Draminha interessante, porém mal realizado

Premiado com a Palma de Ouro no Festival de Cannes de 2005,
A criança foi o segundo filme dos Irmãos
Jean-Pierre Dardenne e
Luc Dardenne a conquistarem tal prêmio - o primeiro fora
Rosetta, vitorioso em 1999 e até hoje inédito no Brasil.
Um exagero, e que revela uma supervalorização da dupla de irmãos cineastas, pois ambos os filmes não passam de narrativas simplórias, excessivamente dramáticas (mas mal-dramatizadas), enfocando personagens que vivem na marginalidade em situações extremas - não raro, causadas pela própria opção de vida que levam.
Não se pretende, aqui, condenar
A criança nem seus realizadores por ser um filme com o pé no melodrama - pelo contrário, tal gênero cinematográfico é um dos meus favoritos. O problema é a forma com que os Irmãos Dardenne desenvolveram seu filme. É de se perguntar, por exemplo, porque, logo na primeira cena, o filme tem uma câmera tremida, deliberadamente mal-enquadrada (como a sugerir algo estiloso), se, no fundo, o que o roteiro (de autoria dos dois irmãos) pede é apenas uma estória bem contada.

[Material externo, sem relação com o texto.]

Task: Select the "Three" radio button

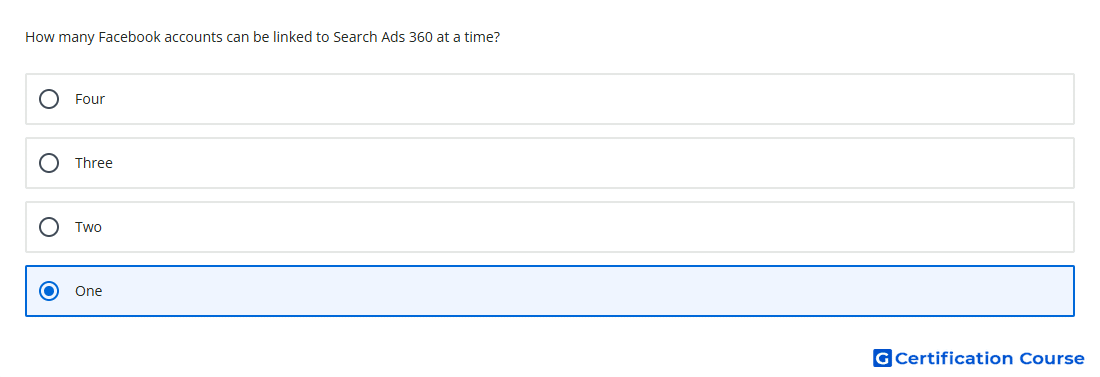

Além disso, o filme - que concentra sua ação na figura do jovem pai marginal e marginalizado Bruno (
Jérémie Renier, um mau ator) - peca por traçar mal o perfil de seus protagonistas: Bruno é fraco demais, covarde e assustado ao extremo, para ser o bandidinho vivente no submundo que é. E Sonia (a boa atriz
Déborah François, estreante) ) simplesmente é esquecida pelo roteiro.
Claro que esses defeitos não significam que
A criança não tenha valor algum. A trama (que conta a estória de um casal de marginais que acabou de ter seu primeiro filho) é interessante, e sua narrativa cresce a partir do momento em que os cineastas abandonam firulas artísticas desnecessárias, como aquelas observadas na primeira cena, e se preocupam em contar a estória.
Infelizmente, mesmo abandonando tais excessos, os diretores continuam com uma nítida falta de pulso na condução das cenas, revelando-se complacentes demais com personagens absolutamente irresponsáveis em um universo que, por sinal, é muito mais devastador e destrutivo que o demonstrado pelo filme.
A criança não é um filme de todo ruim, mas um roteiro mais consistente que o apresentado e um, ou dois, diretores mais enérgicos auxiliariam e muito ao desenvolvimento da trama.